DUBAI: Following in the footsteps of retail and engineering, the Saudi government recently added accountancy to the list of professions set to be Saudized. While analysts welcomed the decision and its long-term benefits, many believe that, in the short-term, there may be a shortage of available candidates to fill the roles and measures need to be put in place to upskill Saudi accountants in line with international standards.
The decision to nationalize 30 percent of accounting jobs will impact all local private entities in the Kingdom with at least five accounting professionals. It will come into effect from the first of Dhu Al-Qi’dah, 1442 AH (June 12, 2021), according to a decision announced by Saudi Arabia’s Minister of Human Resources and Social Development Ahmed Al-Rajhi.

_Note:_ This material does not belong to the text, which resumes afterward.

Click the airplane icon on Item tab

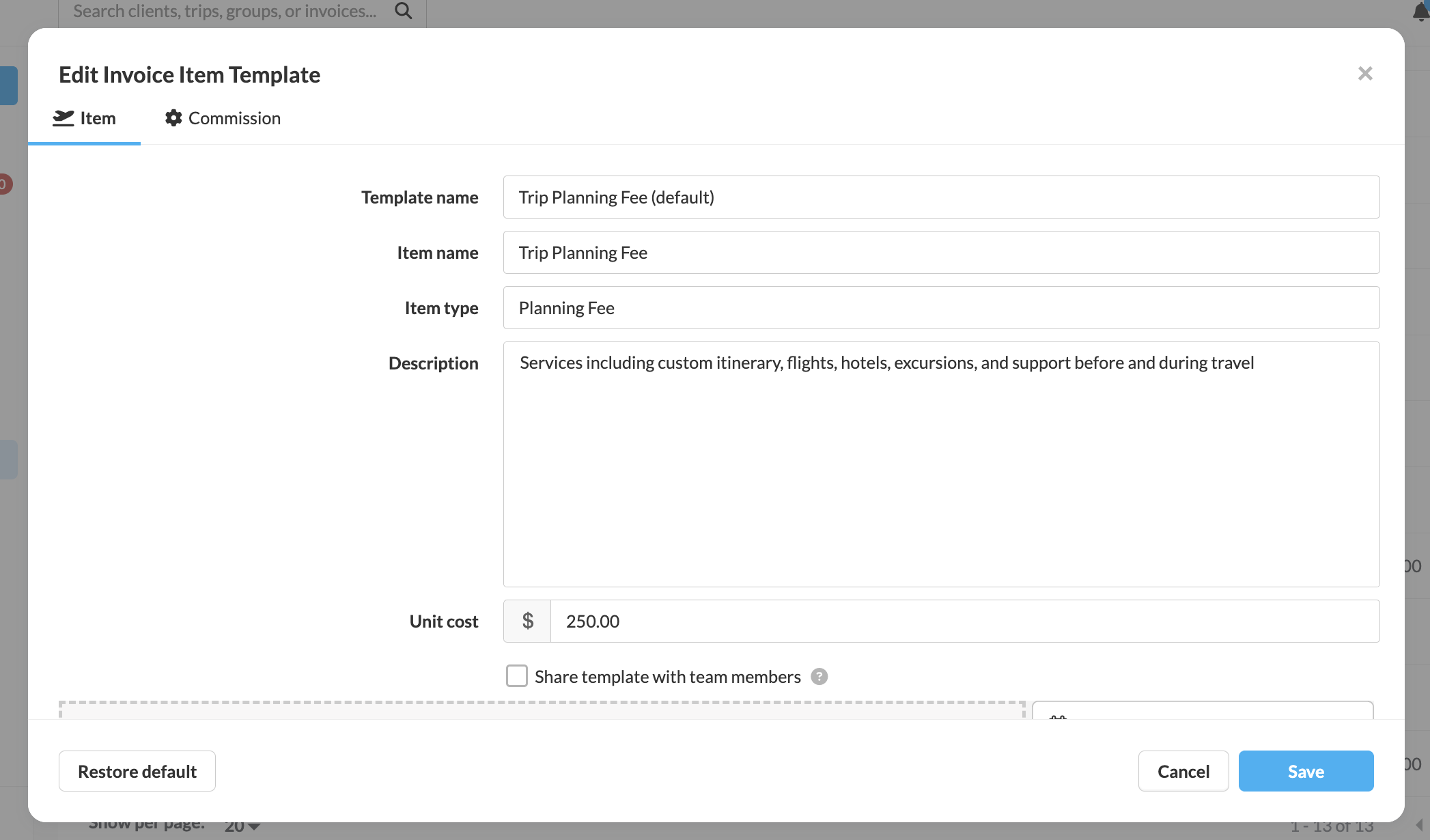[64, 118]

The minister was quoted as saying that more than 9,800 job opportunities are expected to be available for Saudi accountants once they are approved by the Saudi Organization for Certified Public Accountants.

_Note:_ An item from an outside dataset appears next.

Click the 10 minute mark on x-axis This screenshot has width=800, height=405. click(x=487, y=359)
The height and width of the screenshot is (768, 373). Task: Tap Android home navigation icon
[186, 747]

Trefor Murphy, founder and CEO of Cooper Fitch, a Dubai-based recruitment firm that covers the whole Gulf region, said the latest move was a “good thing in the long term for Saudi Arabia as a country and will help the Saudi economy.” However, he added that, in the short-term, there will be issues filling the roles vacated by expatriate accountants.

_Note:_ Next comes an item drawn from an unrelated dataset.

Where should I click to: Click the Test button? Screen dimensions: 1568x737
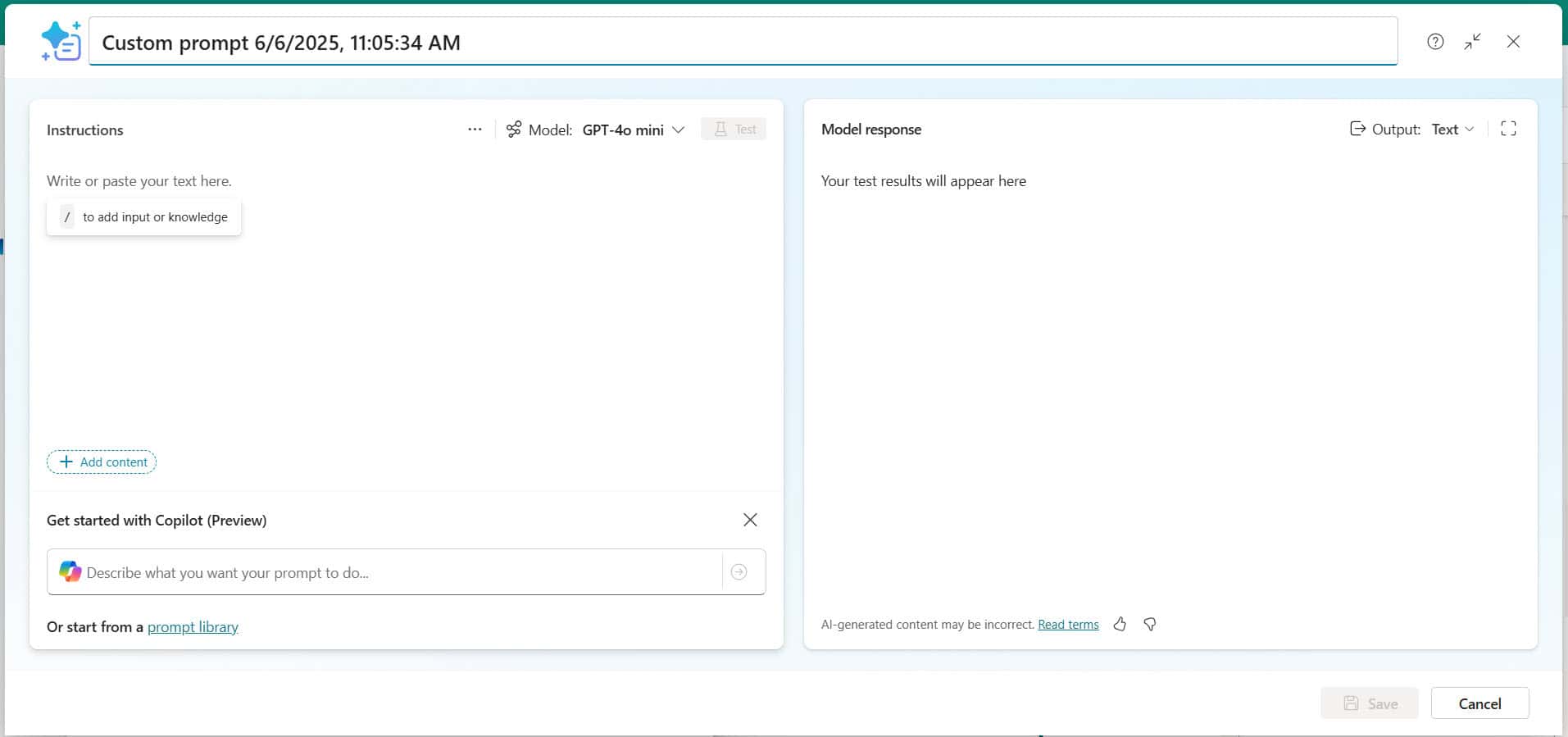click(734, 130)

“There is just a gap at the moment between the number of qualified accountants and the actual demand for the qualified accountants,” Murphy told Arab News.
“There is definitely a shortage of Saudi qualified CFOs and Saudi qualified finance directors. The only way you overcome that as an issue is to start qualifying more now, so you get more qualified people as time goes on and you build the pipeline of Saudi nationals,” he added.
Fazeela Gopaliani, Middle East head of the Association of the Chartered Certified Accountants, echoed this sentiment, adding that there is a “misconception that holding an accounting degree that makes a person an accountant.”
While Gopaliani praised the Saudi decision to nationalize part of accounting positions as a positive one in the right direction, she believes measures are needed to support the move by making sure enough accountancy graduates are coming through the education sector.
“Having worked with Saudi government entities before, we know that there is always room for improvement and that their appetite to expedite the training needed is second to none,” she said.
According to figures from Saudi Arabia’s General Authority for Statistics, of the total labor force, 3.1 million are Saudi nationals, while 10.4 million are non-Saudis. At the same time, unemployment among Saudi nationals has risen 3.1 percentage points to 15.4 percent in the second quarter of 2020.
Nationalization of jobs in the Gulf region, including Saudi Arabia, is a key goal for most of its governments and is a pillar of the Kingdom’s Vision 2030 ambitions. In 2018, the Saudi labor ministry issued a decision calling for the replacement of expatriate workers with Saudi workers in 12 key economic activities. In August 2020, Saudi Arabia announced its plans to nationalize 20 percent of engineering jobs.
The Saudization of one-third of accounting positions will also give Saudis the chance to have more of a say in the decision-making process at senior levels within companies, believes Rabia Yasmeen, a consultant at research company Euromonitor International.
“This is one way to encourage Saudis to participate in the economic building up of the country. It means being more proactive and making the country more self-sufficient,” she told Arab News in an interview.
“If you look at Saudi Arabia, traditionally, this has been missing; they have been over-reliant on other nationalities,” Yasmeen added.